American banker (born 1941)

Donald E. Powell (born May 2, 1941) became the 18th chairman of the U.S. Federal Deposit Insurance Corporation (FDIC) on August 29, 2001, and served through November 15, 2005. He resigned to become Federal Coordinator of Gulf Coast recovery efforts following Hurricanes Katrina and Rita.

Prior to being named chairman of the FDIC by George W. Bush, Powell was president and CEO of The First National Bank of Amarillo, TX. He began his banking career in 1963 at First Federal Savings & Loan of Amarillo.

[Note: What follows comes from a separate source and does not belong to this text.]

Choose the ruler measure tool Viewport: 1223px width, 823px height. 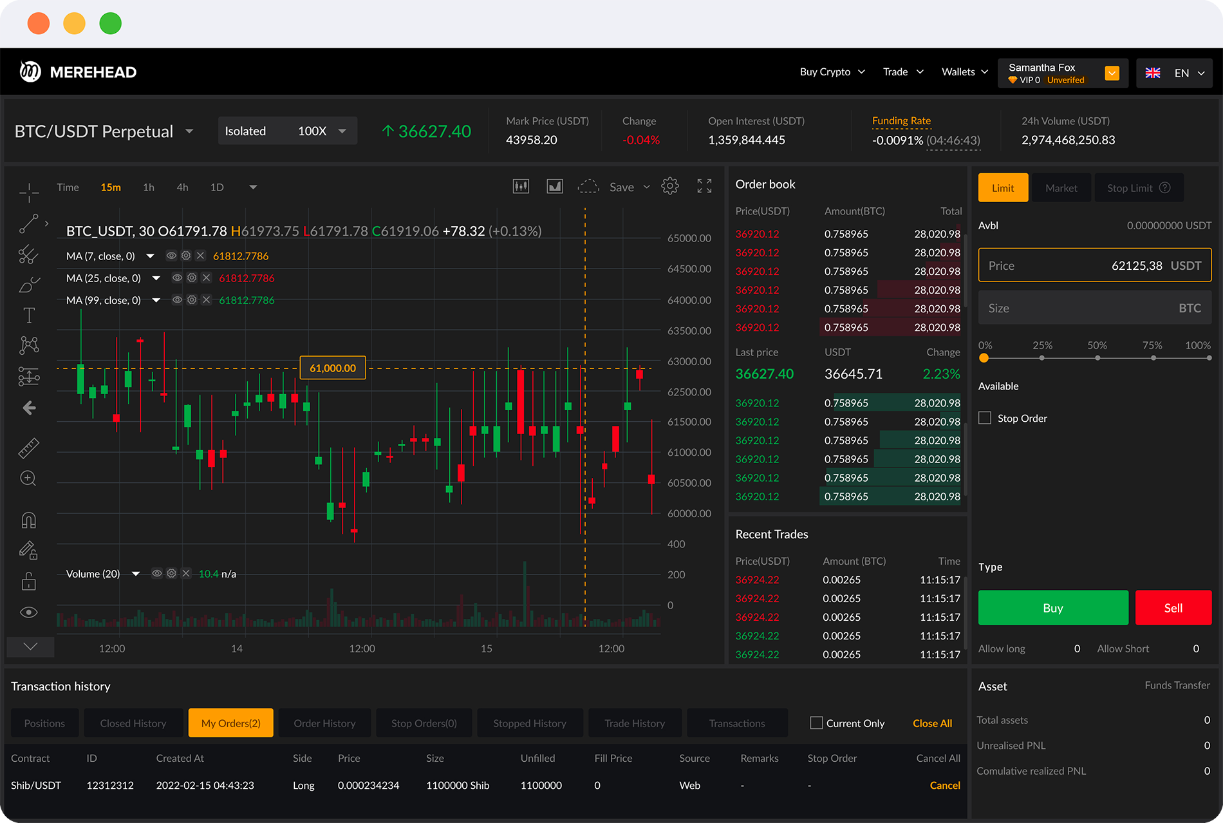pos(29,448)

Powell has served on a variety of boards, most notably as chairman of the board of regents of the Texas A&M University System, advisory board member of the George Bush School of Government and Public Service, and chairman of the Amarillo Chamber of Commerce. Powell has also been a member of the City of Amarillo Housing Board and the boards of the Franklin Lindsay Student Aid Fund, the Cal Farley's Boys Ranch, High Plains Baptist Hospital, and the Harrington Regional Medical Center.

Powell currently serves as a member of the Amarillo Independent School District Board of Trustees.

Powell received his Bachelor of Science degree in economics from West Texas State University and is a graduate of The Southwestern Graduate School of Banking at Southern Methodist University.